Vance’s escape narrative focuses on the importance of personal factors in getting out of the morass: a helping hand (in his case, his grandmother) and the vital role of individual motivation. But, although these factors are undoubtedly necessary for personal success, they are not easily replicated without changes in the underlying social and economic conditions of depressed communities. These the author fails to address adequately.

Vance, who now writes for National Review and holds to small-government conservative maxims, makes a half-hearted reference to public involvement but basically pans it. “Public policy can help, but there is no government that can fix these problems for us,” he states. True, no government can simply “fix” stuff. But it is surely appropriate to recognize that government can bring in funding and raise morale by showing that poor communities have not been abandoned. Public schools, which serve as ideal community-builders, need to be properly funded, early intervention programs for children need to be introduced, jobs need to be lured through well-targeted government initiatives, and so forth.

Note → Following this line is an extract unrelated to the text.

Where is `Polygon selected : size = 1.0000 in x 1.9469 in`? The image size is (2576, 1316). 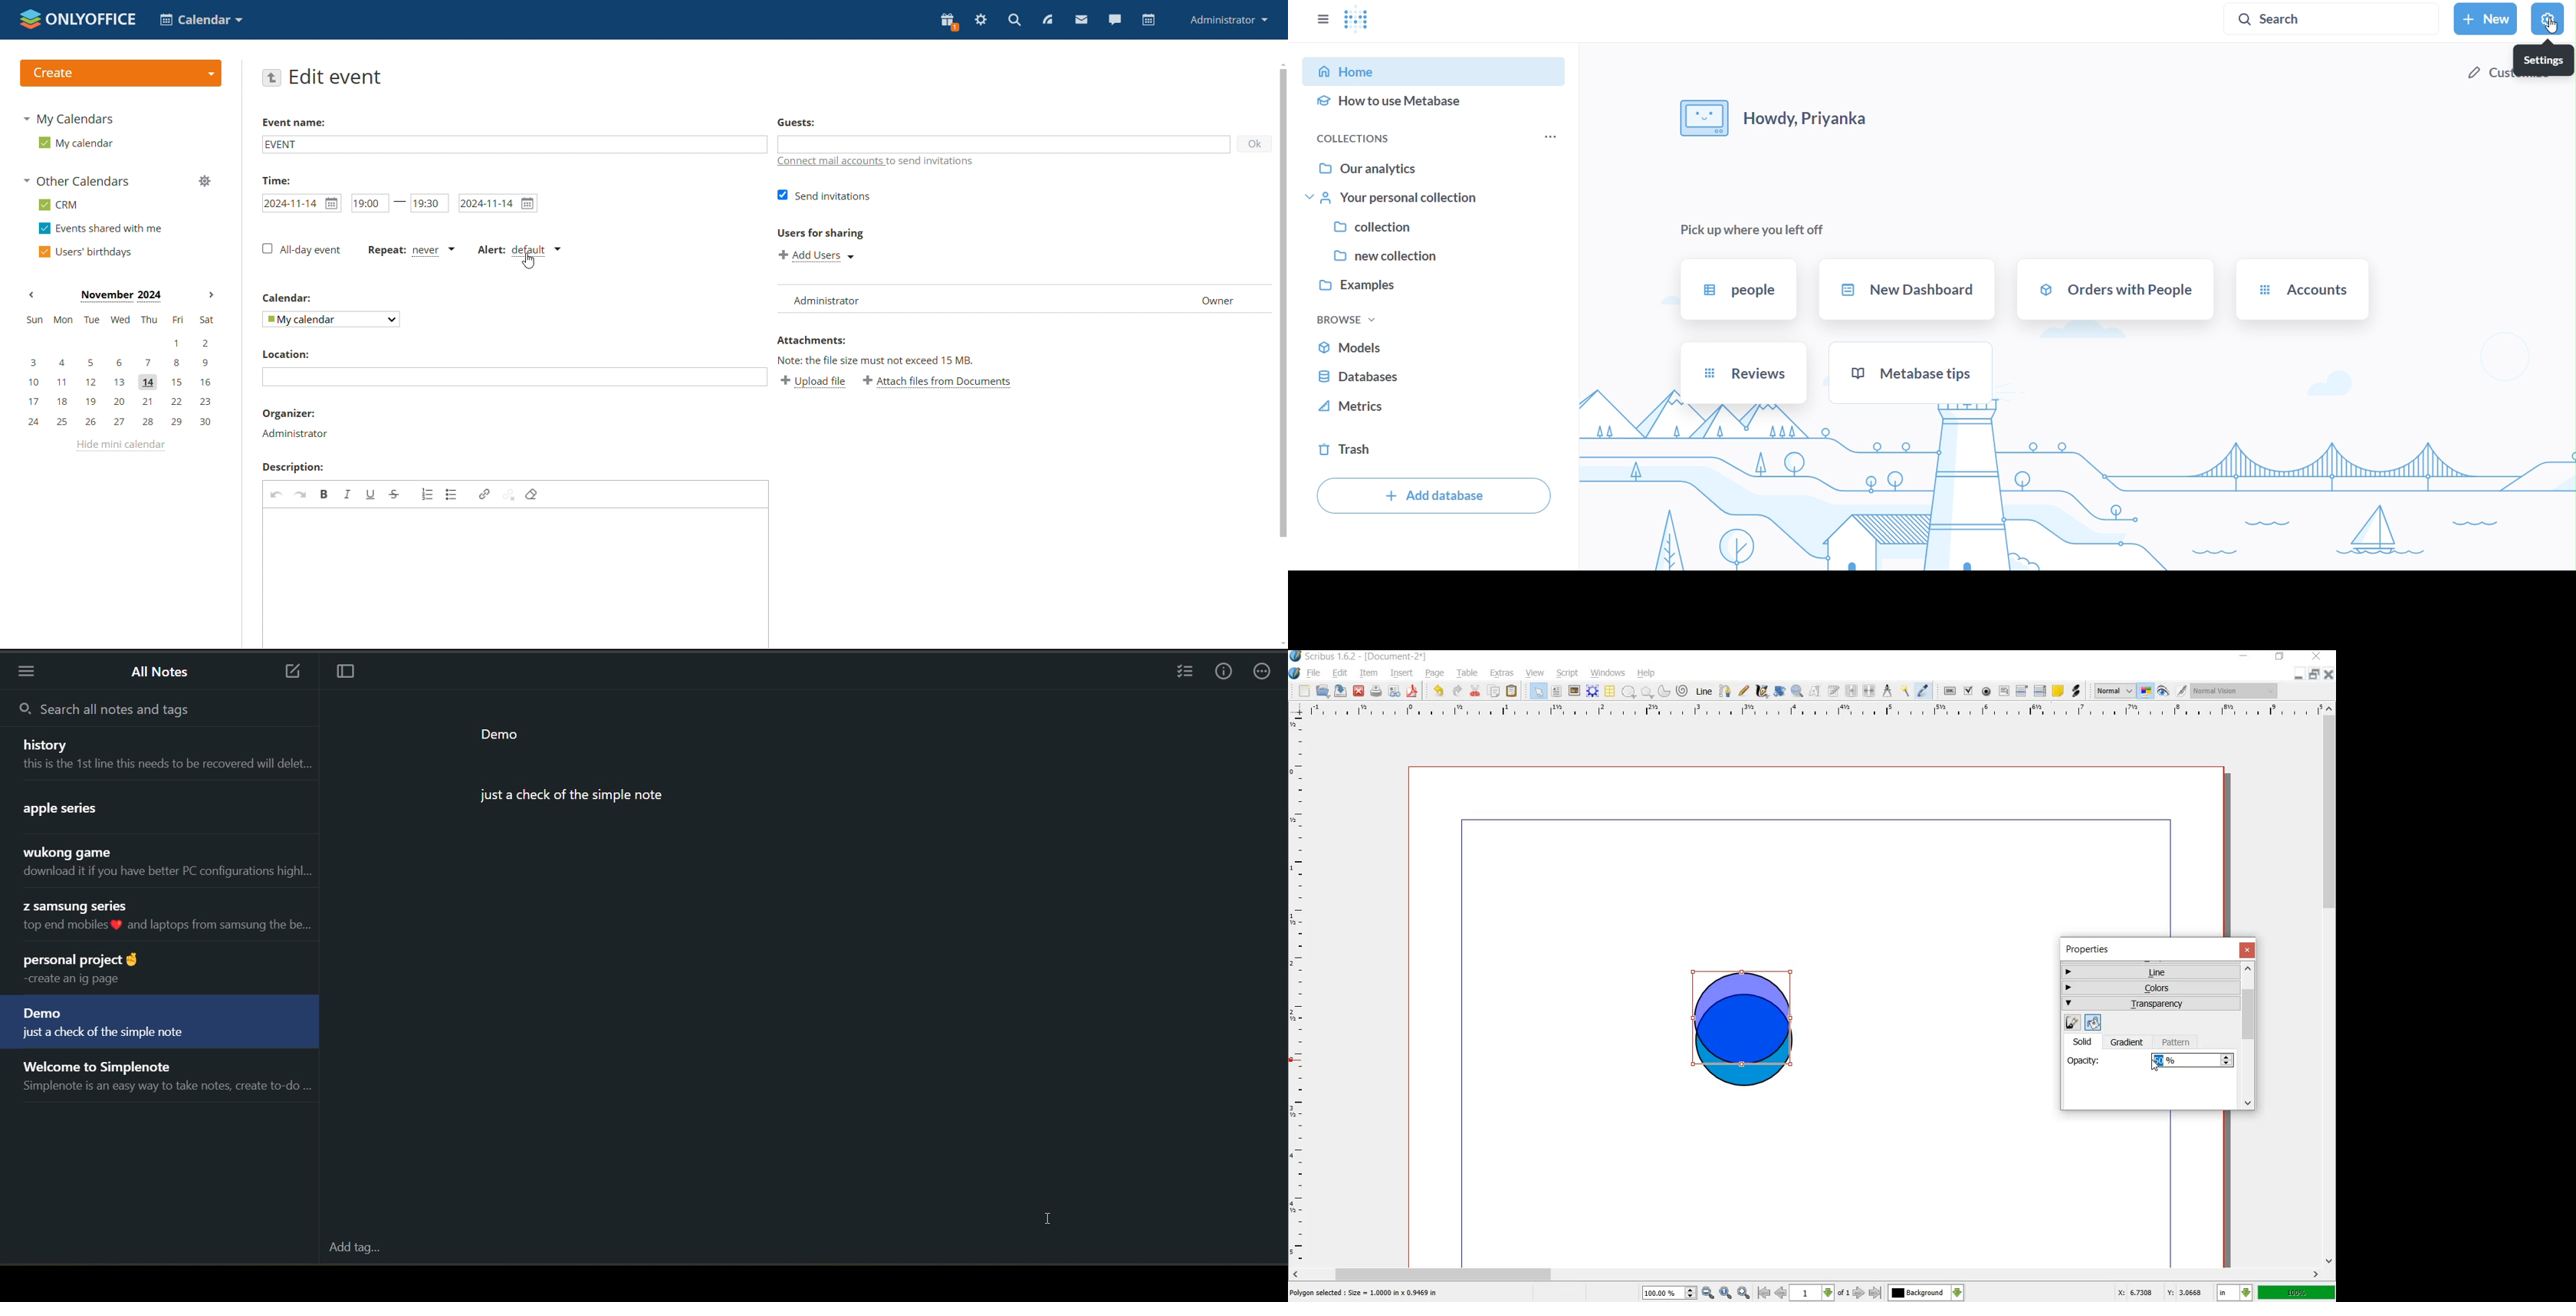
Polygon selected : size = 1.0000 in x 1.9469 in is located at coordinates (1365, 1292).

Even in the worst of circumstances, government does more than it gets credit for. Vance does not consider, or takes for granted, the role of  tax dollars in providing at least base-line support in depressed communities: Social security, Medicaid, Medicare, and welfare provide a fundamental lifeline for their inhabitants. Moreover, he ignores the role of government in his own success. The Marine Corps, which taught him responsibility, is a tax-supported institution. To a lesser extent, so is Ohio State University. Even Yale Law School is funded partially with public dollars and is known for the public servants and justices it has produced.

Vance’s book helps to draw our attention to a problem that has been shrugged off for too long. His own life is an example of how personal initiative allows some to escape it. But to ignore the potential aid that we as a nation can bring to such communities is to condemn the vast majority of their inhabitants to a future of frustration and despair.